Over the recent surveys I have been involved in we have also found large numbers of boxes containing nesting blue tits, great tits and marsh tits. Also, on two occasions, bees. In the case of the birds it seems to me quite incredible how they find the entrance hole into a box as it is against the tree trunk and cannot be seen unless it is approached from the trunk itself. But,find the entrance they do, and then go on to rear their young within. Whilst mentioning the positioning of the holes in dormouse boxes, we found a whole range of the boxes,on a recent survey which had been turned around the other way. No doubt by some well meaning idiot who thought them to be bird boxes.

In most areas the monthly surveys do not take place in August as this is the month in which dormice are having their young which, when first born, are both tiny and pink.

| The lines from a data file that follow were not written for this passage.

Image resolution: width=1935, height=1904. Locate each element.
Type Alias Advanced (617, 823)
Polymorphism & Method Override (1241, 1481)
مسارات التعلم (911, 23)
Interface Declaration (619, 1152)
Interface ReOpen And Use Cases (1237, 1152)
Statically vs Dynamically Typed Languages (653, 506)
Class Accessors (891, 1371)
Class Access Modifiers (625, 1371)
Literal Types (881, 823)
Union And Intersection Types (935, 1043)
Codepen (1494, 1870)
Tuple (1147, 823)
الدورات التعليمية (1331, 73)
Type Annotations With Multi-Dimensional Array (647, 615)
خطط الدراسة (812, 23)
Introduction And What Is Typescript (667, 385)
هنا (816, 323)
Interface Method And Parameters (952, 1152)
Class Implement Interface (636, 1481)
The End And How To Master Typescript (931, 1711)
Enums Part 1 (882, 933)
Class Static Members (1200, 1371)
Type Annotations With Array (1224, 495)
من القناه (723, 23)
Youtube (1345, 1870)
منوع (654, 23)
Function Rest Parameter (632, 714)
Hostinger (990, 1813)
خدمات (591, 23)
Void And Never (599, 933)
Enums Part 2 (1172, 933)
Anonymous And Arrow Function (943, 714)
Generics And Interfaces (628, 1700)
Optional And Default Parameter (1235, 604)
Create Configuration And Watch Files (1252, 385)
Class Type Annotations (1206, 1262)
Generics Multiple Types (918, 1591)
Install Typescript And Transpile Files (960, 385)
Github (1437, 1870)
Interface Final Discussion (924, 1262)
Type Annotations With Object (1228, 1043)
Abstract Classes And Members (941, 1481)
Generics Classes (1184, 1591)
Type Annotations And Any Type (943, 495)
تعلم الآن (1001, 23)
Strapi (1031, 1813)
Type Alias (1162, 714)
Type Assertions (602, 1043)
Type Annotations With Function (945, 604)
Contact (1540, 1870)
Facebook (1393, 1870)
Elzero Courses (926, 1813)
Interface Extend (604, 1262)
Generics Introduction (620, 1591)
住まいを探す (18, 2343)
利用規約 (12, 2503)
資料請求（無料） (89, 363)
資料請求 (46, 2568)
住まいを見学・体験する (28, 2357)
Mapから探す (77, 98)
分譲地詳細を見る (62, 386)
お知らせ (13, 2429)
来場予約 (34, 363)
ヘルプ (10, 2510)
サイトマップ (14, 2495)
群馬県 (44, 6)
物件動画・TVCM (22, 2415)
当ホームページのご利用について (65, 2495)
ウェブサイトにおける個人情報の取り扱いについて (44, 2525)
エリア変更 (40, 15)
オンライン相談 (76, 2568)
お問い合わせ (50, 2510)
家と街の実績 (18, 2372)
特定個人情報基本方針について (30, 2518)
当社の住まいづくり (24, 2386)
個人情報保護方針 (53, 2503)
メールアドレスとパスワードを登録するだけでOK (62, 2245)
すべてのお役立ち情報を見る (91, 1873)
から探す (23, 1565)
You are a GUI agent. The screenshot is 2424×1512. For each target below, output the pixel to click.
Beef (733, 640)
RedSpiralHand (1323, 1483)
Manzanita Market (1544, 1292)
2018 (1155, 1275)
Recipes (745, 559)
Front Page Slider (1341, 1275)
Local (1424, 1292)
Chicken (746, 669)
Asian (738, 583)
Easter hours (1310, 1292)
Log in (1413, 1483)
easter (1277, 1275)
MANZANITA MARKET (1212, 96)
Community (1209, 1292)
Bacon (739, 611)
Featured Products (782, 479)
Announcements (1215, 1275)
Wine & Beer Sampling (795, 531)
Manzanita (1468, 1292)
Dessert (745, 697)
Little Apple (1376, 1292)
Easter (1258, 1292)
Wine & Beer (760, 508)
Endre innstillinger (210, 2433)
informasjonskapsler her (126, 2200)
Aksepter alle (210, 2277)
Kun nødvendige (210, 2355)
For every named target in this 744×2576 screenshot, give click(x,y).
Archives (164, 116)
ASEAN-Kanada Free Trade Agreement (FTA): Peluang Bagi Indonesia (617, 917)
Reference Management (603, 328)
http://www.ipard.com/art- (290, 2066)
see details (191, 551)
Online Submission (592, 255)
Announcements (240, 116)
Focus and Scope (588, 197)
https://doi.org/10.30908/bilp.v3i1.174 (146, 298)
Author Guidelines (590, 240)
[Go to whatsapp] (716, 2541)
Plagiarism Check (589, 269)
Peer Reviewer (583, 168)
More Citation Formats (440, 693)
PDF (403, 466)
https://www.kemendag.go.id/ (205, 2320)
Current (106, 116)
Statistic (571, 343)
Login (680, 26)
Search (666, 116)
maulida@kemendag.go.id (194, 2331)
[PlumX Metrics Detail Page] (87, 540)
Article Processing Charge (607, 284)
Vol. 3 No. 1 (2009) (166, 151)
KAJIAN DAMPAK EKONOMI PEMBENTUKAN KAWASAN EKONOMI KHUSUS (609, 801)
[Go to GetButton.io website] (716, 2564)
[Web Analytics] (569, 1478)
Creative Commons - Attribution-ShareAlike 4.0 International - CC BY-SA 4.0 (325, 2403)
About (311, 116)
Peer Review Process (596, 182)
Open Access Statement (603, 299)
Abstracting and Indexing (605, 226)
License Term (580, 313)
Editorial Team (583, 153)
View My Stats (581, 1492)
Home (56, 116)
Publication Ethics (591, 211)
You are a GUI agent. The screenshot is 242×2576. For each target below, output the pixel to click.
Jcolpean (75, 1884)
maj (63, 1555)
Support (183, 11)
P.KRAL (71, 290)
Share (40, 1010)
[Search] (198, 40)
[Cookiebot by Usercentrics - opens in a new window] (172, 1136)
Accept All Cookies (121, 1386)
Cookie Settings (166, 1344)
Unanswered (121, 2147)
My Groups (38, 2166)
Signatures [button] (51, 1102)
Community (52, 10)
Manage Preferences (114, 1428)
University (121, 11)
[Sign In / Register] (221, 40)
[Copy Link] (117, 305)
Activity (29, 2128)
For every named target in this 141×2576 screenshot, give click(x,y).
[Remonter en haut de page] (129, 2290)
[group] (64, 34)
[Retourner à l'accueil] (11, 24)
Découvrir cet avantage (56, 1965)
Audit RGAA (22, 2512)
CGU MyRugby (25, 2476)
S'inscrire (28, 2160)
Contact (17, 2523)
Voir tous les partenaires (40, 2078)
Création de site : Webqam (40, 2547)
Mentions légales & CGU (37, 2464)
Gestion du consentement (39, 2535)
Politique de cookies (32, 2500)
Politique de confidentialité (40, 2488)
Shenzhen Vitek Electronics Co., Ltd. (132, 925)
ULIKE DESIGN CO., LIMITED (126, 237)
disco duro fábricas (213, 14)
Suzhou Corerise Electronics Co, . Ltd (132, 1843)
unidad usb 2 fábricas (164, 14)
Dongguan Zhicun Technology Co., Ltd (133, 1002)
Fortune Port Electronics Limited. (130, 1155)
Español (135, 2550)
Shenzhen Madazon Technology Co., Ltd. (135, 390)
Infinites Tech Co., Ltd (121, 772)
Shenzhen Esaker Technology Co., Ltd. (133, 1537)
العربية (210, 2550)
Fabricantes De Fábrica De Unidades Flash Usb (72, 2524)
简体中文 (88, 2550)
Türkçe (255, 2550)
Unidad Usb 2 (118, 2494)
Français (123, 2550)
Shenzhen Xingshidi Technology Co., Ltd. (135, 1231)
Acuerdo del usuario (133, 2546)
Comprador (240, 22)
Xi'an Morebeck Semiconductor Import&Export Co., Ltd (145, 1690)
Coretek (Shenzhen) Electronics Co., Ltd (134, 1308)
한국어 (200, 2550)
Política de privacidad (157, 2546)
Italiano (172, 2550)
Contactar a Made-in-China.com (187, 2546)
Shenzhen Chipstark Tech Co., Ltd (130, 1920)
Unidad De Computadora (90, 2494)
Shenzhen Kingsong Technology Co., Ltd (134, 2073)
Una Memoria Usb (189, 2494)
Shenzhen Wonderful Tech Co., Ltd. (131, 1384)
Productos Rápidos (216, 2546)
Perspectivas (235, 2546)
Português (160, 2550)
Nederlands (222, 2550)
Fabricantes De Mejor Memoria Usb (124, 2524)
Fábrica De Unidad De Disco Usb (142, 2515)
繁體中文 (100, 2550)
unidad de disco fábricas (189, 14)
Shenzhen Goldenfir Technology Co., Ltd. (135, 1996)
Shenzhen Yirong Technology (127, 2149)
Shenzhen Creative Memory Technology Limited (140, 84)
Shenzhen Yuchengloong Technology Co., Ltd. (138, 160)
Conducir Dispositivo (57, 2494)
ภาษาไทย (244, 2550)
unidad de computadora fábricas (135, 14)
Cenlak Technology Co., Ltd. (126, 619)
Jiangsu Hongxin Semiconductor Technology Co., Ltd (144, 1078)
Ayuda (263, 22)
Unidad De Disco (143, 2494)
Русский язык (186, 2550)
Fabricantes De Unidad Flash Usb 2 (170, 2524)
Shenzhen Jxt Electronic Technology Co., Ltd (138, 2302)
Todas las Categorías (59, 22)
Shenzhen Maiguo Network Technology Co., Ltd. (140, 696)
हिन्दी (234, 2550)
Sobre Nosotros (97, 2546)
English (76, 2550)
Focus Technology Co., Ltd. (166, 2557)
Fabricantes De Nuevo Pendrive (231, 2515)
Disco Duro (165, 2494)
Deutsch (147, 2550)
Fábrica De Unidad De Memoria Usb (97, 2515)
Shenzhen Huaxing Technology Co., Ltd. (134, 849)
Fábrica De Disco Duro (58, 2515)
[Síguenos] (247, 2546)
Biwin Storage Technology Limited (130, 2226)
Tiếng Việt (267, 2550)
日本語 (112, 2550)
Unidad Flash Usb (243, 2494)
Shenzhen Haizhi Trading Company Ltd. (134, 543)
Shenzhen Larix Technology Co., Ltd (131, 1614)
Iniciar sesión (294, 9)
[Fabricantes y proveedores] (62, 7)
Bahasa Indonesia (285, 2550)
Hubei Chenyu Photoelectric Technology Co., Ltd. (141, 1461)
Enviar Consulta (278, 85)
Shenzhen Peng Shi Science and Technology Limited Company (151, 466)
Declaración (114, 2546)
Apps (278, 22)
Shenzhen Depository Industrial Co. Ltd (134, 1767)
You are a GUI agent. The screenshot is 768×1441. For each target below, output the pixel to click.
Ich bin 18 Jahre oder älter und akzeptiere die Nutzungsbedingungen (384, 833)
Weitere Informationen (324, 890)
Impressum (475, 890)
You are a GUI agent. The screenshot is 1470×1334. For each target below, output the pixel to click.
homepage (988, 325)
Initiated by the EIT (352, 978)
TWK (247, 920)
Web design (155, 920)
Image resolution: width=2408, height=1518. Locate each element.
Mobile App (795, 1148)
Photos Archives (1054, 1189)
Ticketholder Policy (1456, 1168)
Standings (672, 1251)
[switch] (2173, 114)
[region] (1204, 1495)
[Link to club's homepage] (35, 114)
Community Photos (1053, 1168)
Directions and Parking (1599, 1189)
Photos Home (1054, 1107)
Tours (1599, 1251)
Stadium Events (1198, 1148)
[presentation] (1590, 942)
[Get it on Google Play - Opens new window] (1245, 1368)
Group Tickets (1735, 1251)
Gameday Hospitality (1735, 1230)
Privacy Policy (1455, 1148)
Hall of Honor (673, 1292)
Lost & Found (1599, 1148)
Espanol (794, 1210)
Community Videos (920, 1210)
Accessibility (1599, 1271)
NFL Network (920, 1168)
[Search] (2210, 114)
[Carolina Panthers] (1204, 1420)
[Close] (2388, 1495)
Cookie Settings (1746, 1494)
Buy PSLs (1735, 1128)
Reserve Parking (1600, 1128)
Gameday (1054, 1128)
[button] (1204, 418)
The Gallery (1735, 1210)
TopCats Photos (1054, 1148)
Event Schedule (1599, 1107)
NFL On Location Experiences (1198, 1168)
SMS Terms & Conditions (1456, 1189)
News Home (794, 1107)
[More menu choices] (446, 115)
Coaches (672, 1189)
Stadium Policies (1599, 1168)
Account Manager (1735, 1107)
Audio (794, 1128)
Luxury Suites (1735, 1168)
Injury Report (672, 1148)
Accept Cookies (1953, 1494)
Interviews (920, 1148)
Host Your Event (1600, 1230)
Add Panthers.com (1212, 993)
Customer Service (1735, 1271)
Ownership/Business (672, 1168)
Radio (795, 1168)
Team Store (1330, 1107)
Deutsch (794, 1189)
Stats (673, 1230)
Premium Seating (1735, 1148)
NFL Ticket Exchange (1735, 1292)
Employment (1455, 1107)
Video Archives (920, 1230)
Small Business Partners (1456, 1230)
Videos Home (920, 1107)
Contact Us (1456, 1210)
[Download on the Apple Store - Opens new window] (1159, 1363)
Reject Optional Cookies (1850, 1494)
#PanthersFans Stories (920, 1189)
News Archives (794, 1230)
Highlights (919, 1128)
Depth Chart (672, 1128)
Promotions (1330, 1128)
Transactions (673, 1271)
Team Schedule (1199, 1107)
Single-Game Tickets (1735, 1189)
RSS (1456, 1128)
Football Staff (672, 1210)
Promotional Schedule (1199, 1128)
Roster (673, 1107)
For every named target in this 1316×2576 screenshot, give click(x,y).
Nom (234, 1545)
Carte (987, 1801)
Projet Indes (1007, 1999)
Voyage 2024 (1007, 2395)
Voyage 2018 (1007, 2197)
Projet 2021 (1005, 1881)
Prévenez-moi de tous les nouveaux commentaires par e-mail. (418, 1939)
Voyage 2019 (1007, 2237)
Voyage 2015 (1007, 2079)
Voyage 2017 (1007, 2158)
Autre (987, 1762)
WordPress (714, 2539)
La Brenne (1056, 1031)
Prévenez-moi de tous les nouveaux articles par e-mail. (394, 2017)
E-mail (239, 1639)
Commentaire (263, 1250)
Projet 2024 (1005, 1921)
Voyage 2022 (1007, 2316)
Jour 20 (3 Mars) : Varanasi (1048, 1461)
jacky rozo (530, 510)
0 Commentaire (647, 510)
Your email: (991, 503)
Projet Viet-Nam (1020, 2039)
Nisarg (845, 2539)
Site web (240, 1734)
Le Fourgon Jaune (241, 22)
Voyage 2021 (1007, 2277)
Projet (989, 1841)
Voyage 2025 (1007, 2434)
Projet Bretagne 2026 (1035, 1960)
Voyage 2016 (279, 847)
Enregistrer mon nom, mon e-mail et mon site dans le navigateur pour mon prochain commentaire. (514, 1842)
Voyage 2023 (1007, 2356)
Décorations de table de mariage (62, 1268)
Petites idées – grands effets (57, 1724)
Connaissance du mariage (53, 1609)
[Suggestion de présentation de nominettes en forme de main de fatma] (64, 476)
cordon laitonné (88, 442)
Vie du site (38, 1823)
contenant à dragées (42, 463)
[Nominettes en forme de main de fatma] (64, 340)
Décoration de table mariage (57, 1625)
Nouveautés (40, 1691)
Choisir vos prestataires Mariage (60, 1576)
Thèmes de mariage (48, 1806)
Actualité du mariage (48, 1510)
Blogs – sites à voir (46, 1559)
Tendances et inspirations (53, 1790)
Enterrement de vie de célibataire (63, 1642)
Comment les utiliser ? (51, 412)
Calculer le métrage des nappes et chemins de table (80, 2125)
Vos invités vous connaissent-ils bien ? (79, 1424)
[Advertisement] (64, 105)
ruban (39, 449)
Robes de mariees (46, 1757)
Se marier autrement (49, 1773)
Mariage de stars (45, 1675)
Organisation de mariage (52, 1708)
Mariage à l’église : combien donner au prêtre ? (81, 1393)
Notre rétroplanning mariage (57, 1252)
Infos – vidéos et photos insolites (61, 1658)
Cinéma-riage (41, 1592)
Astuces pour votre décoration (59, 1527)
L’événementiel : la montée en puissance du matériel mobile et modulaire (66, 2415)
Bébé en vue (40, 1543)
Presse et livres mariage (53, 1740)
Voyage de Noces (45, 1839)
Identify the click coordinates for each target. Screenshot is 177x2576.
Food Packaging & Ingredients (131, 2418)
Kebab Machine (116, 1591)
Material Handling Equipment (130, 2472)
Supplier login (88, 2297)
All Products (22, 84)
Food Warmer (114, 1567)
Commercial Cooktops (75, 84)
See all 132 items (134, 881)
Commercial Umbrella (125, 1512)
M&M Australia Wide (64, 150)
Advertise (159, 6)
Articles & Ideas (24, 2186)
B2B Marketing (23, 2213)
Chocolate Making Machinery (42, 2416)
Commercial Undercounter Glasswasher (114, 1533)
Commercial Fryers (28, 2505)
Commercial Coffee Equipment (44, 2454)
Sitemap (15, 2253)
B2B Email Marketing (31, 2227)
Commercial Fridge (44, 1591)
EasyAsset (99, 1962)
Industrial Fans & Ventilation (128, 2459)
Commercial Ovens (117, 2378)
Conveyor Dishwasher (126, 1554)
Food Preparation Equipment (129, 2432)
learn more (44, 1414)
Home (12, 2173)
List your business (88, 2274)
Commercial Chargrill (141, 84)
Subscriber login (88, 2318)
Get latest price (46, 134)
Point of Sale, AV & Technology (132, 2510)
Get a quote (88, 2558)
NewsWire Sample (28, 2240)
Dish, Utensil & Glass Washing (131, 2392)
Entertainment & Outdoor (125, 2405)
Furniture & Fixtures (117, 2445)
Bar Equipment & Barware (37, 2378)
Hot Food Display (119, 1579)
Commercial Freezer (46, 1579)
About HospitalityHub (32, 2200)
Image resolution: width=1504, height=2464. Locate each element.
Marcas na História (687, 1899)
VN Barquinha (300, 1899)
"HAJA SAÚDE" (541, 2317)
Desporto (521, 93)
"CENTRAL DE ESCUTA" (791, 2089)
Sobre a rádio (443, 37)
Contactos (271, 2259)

If any readers are interested in becoming involved in dormouse surveys this can be achieved by contacting the local mammal group of your County Wild Life Trust. Details of leaders and dates etc. are to be found on the internet. On the website of The Peoples Trust For Endangered Species can be found a huge amount of information regarding dormice and the surveying process etc.. All of which is free to download. I am fairly confident that there will be surveys conducted in and around Kingsley as I know from my childhood there that dormice were to be found in many of the woods and hangers in that area. 

But, be warned, dormouse surveying is a very addictive practice, once you have found and handled one of these delightful little creatures you will be hooked for life. To hold a torpid dormouse in your hands and observe its delicate little features is nothing short of magical.